Indiana law does not automatically void a marriage if one of the parties later is legally recognized as the same gender as the spouse, the Indiana Court of Appeals ruled Friday.
The issue arose in In Re the Marriage of Melanie Davis and Angela Summers, 53A01-1305-DR-221. Melanie Davis filed a petition to dissolve her marriage with Angela Summers in 2012. The two were married in 1999 when Davis was living as David Paul Summers, and they have one child. In 2005, Davis petitioned the Marion Circuit Court to change her name and birth certificate to recognize that she is female. Davis has “gender dysphoria,” which is a disorder of people whose gender at birth is contrary to the one they identify with.
Davis’ birth certificate was changed in October 2008.
The trial court originally approved of the provisional order for dissolution, but then sua sponte issued an order that the marriage became void when Davis’ birth certificate was changed to female based on I.C. 31-11-1-1. That statute prohibits same-sex marriage. The trial court dismissed the petition for dissolution.

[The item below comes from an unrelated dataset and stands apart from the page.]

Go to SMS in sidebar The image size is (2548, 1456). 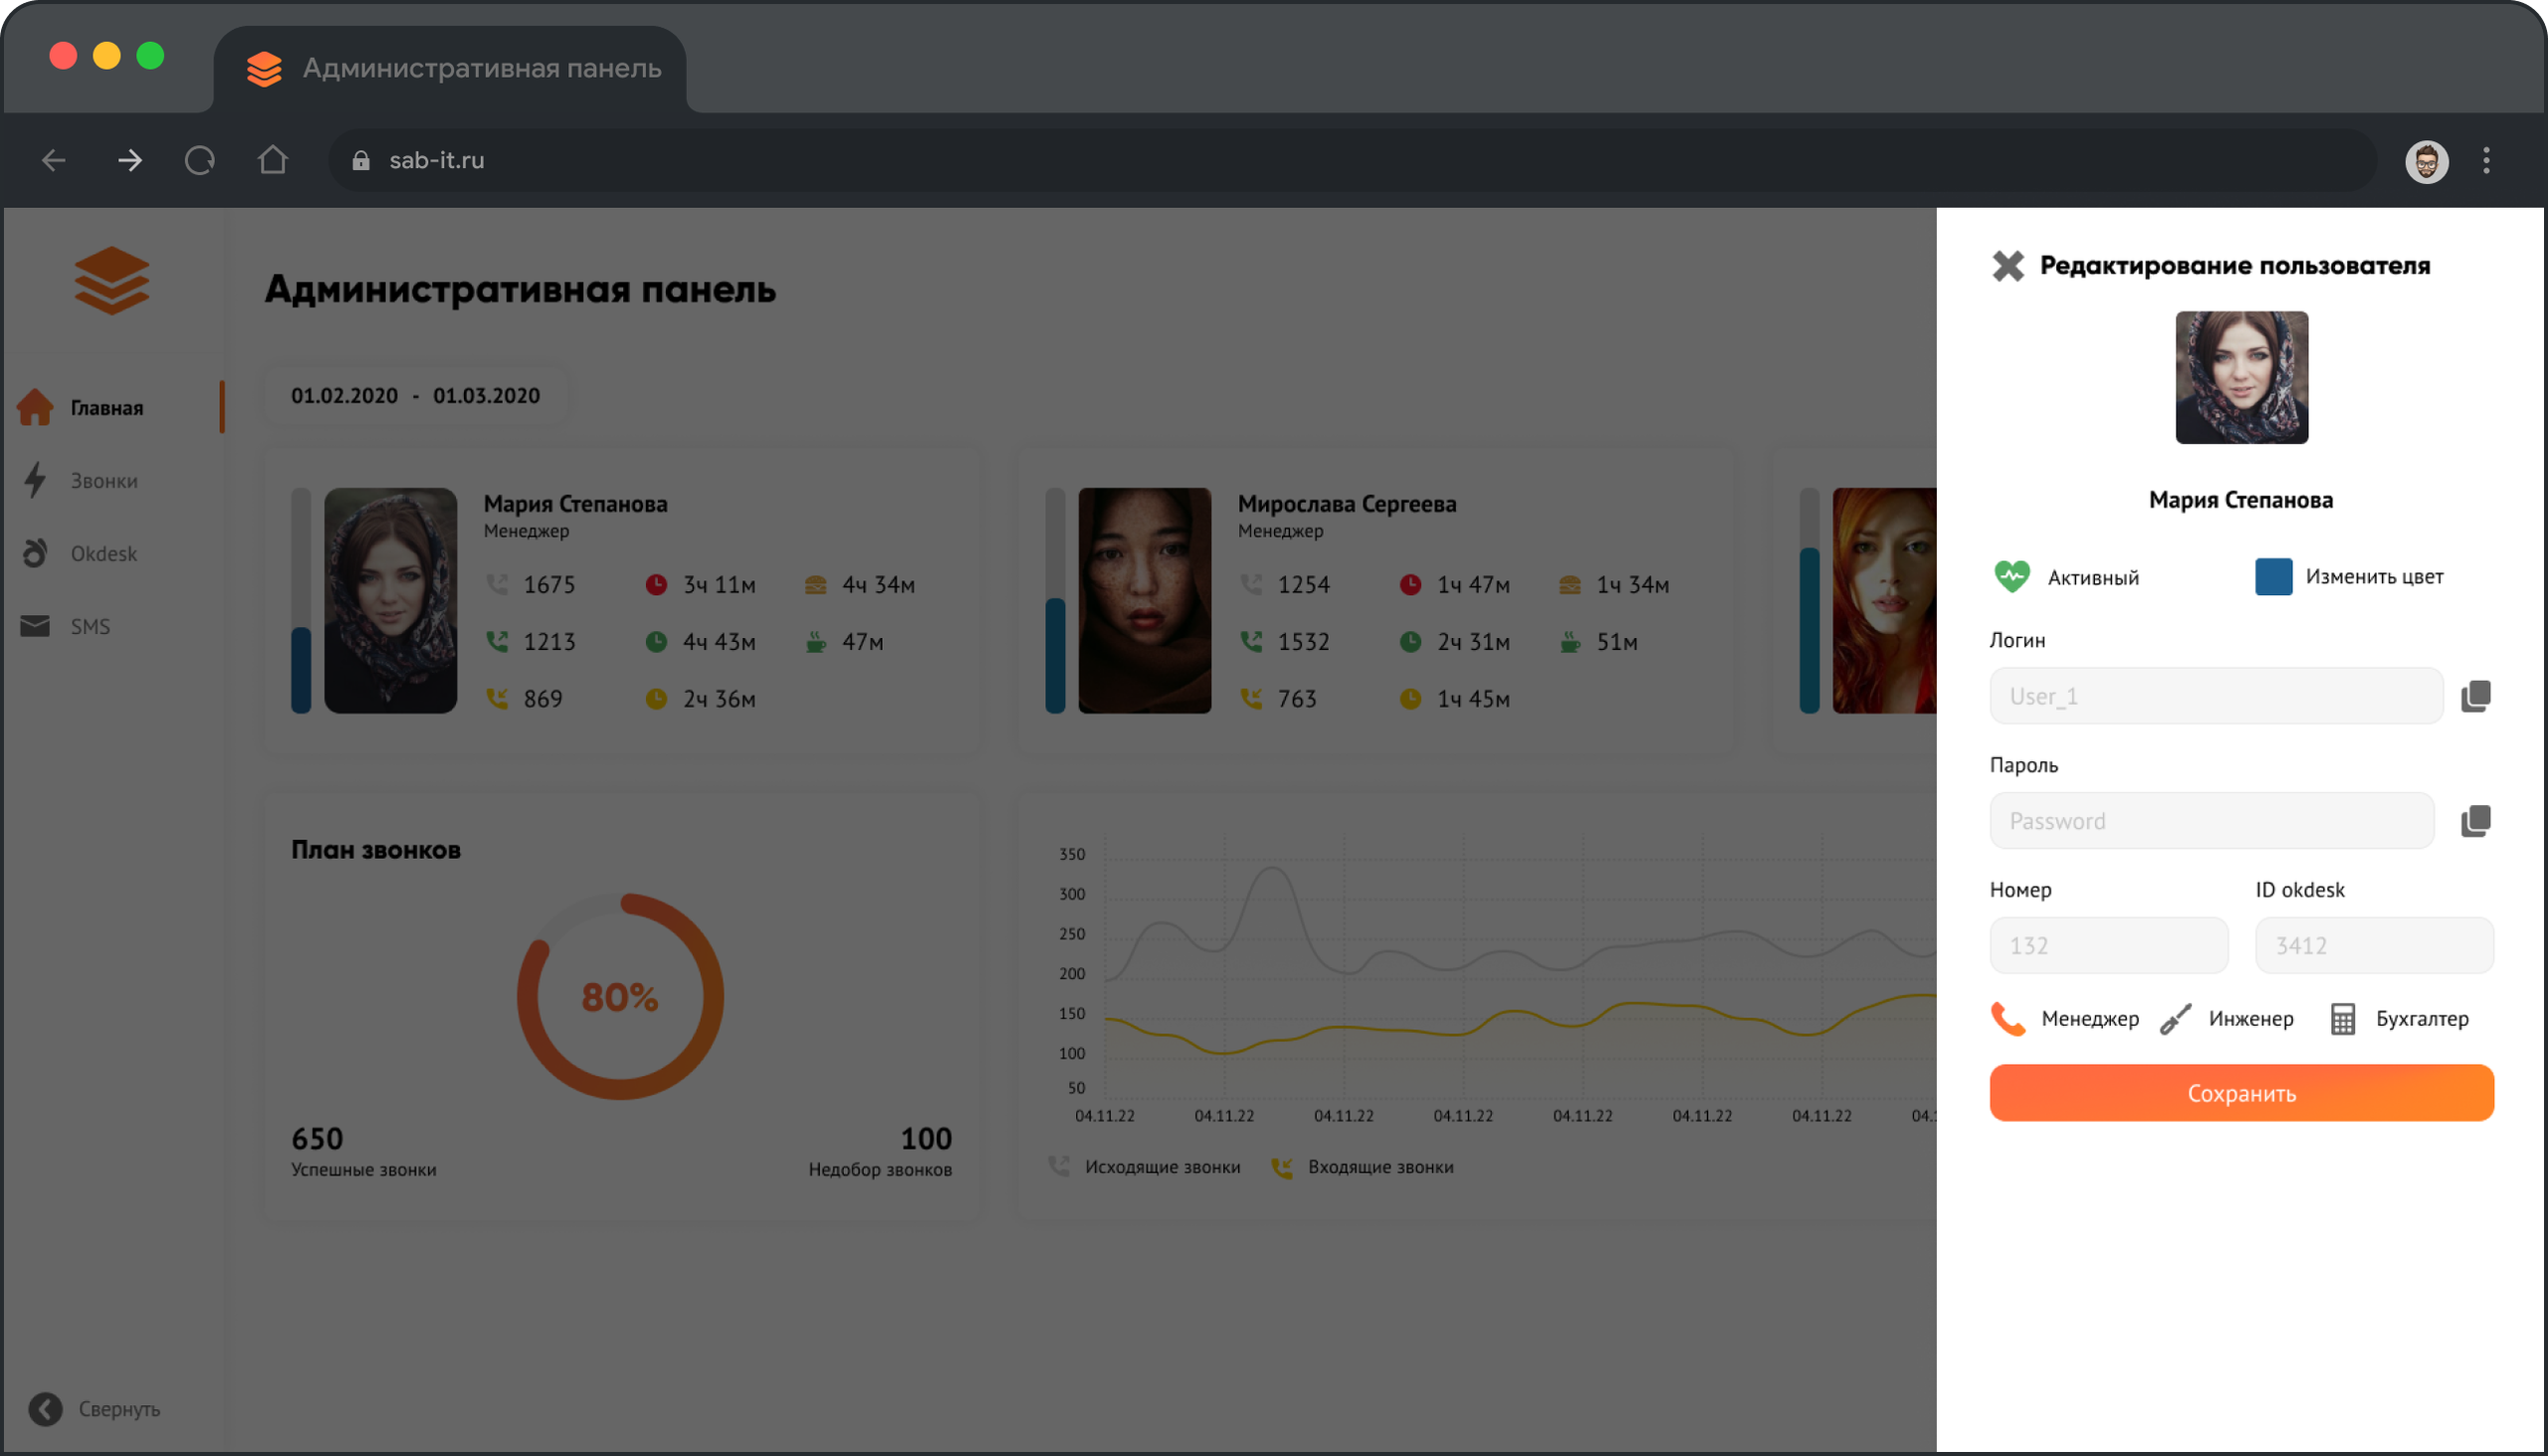click(x=90, y=627)
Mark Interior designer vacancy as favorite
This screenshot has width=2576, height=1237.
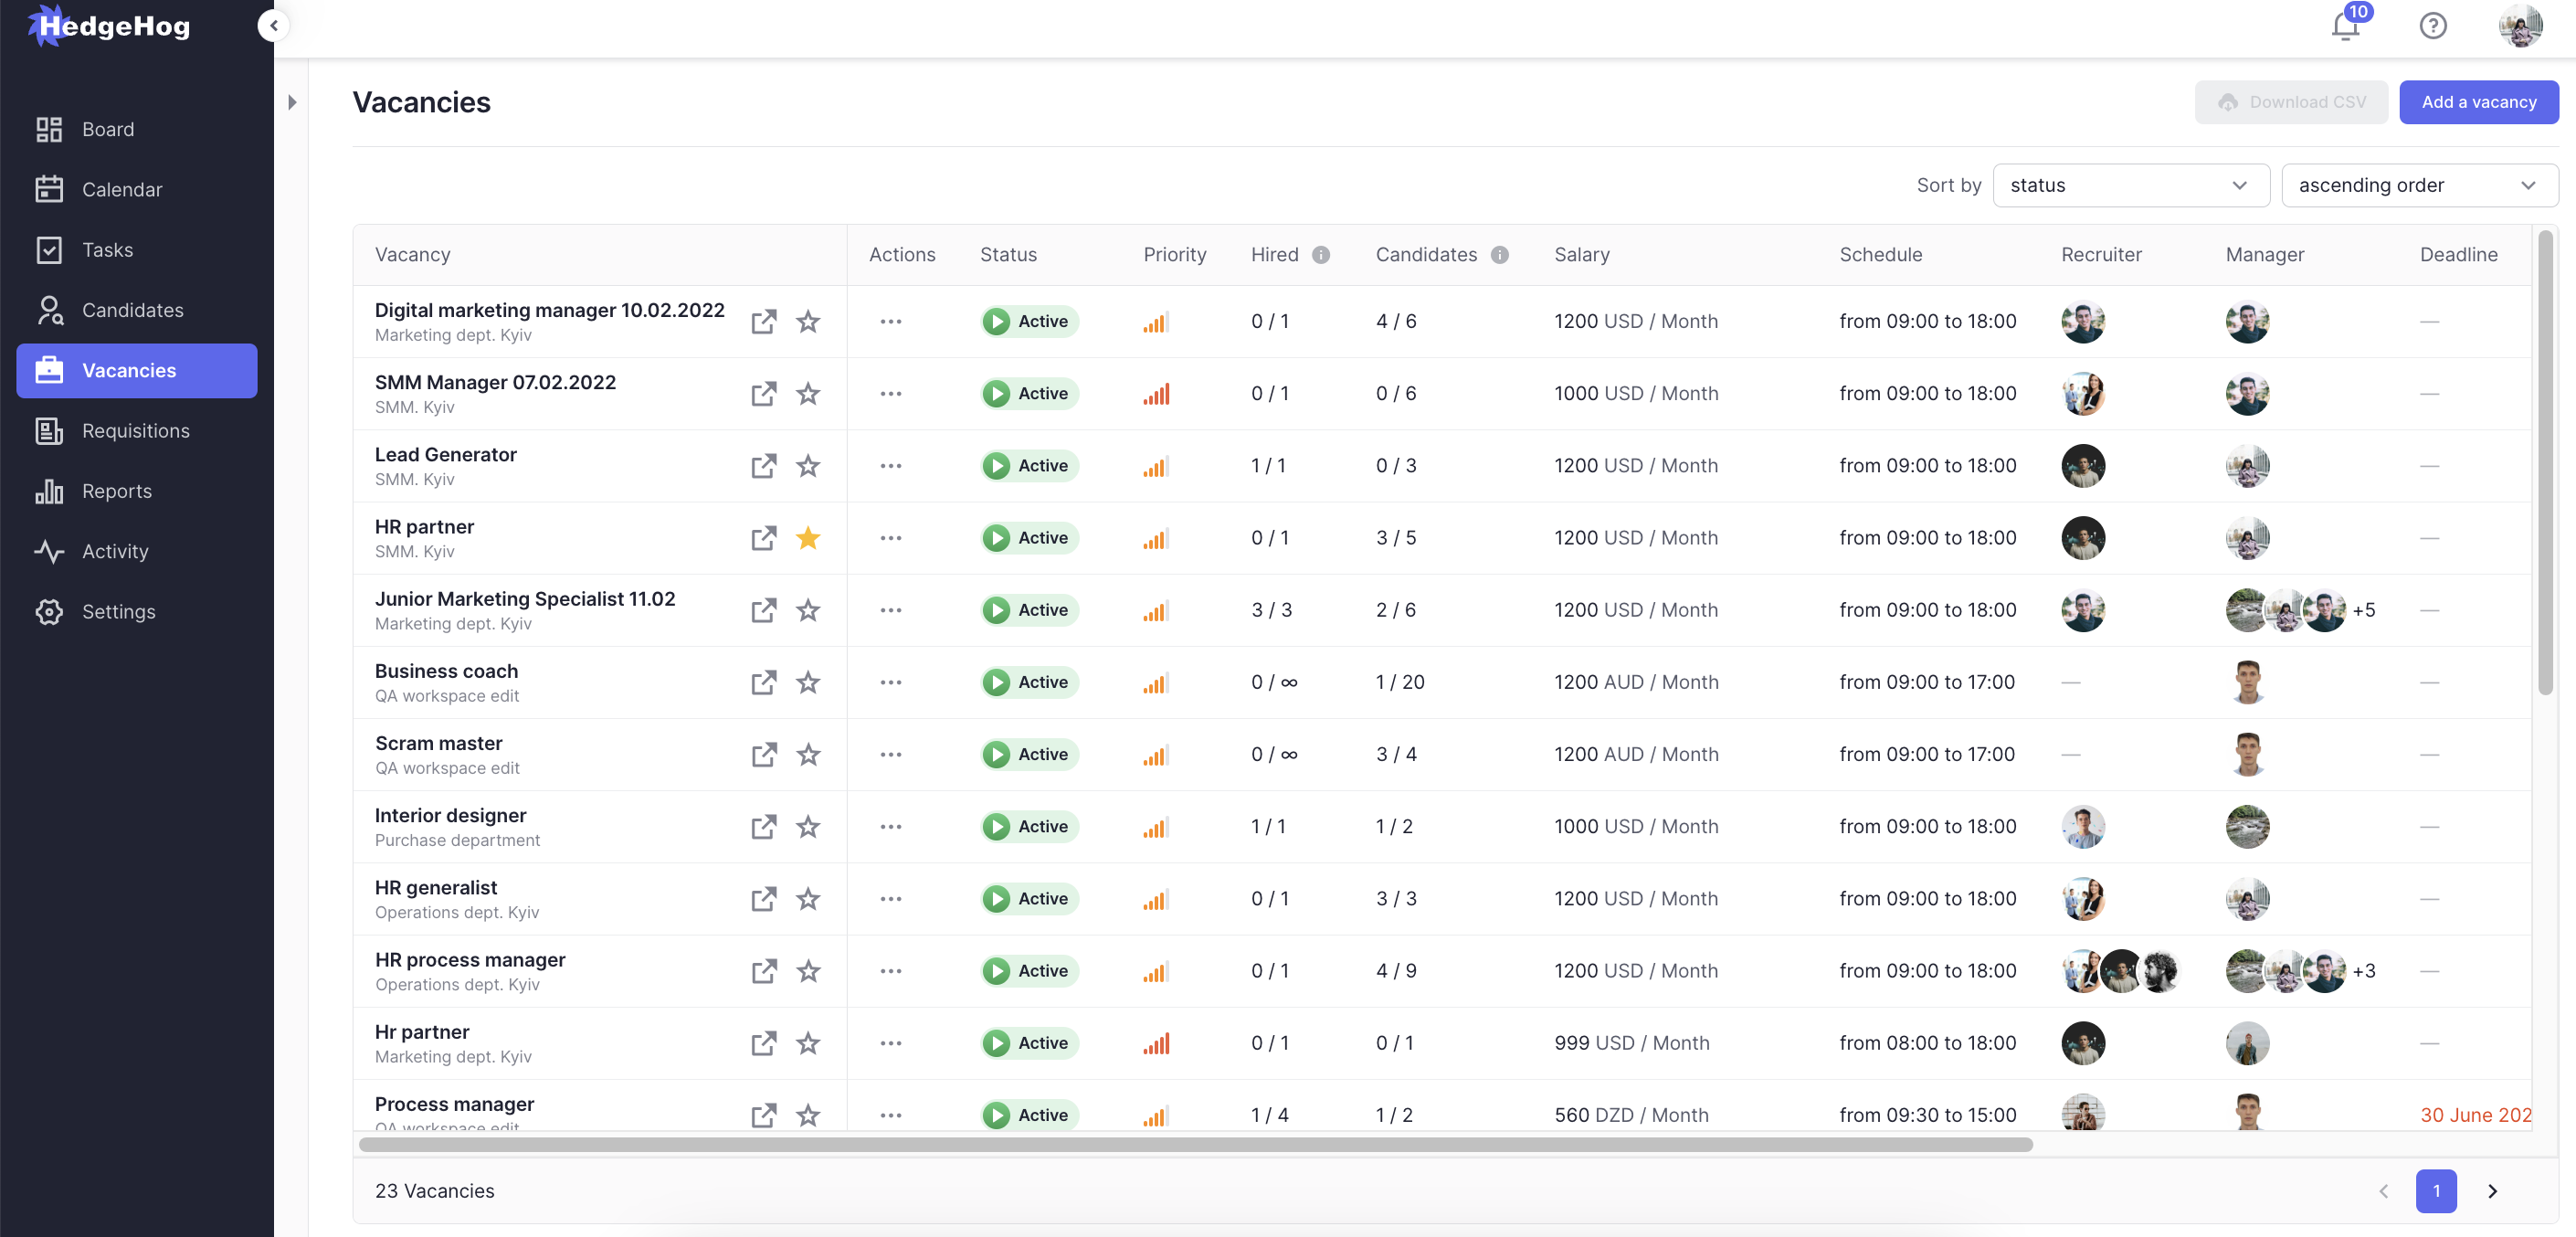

“Simply said, there is nothing in the Indiana Code chapter dealing with void marriages that declares that a marriage that was valid when it was entered into becomes void when one of the parties to that marriage has since changed his or her gender,” Judge Paul Mathias wrote.
“To conclude that the parties’ marriage somehow became void when the gender was changed on Davis’s birth certificate would permit Davis to effectively abandon her own child, even though the parties were validly married at the time of the child’s birth and even though Davis is the child’s father. It would also leave the parties’ child without the protection afforded by Indiana’s dissolution statutes with regard to parenting time and child support. We do not think that our General Assembly intended such a result.”
Mathias pointed out in a footnote that the trial court ruling could terminate her parental rights, something Davis does not want.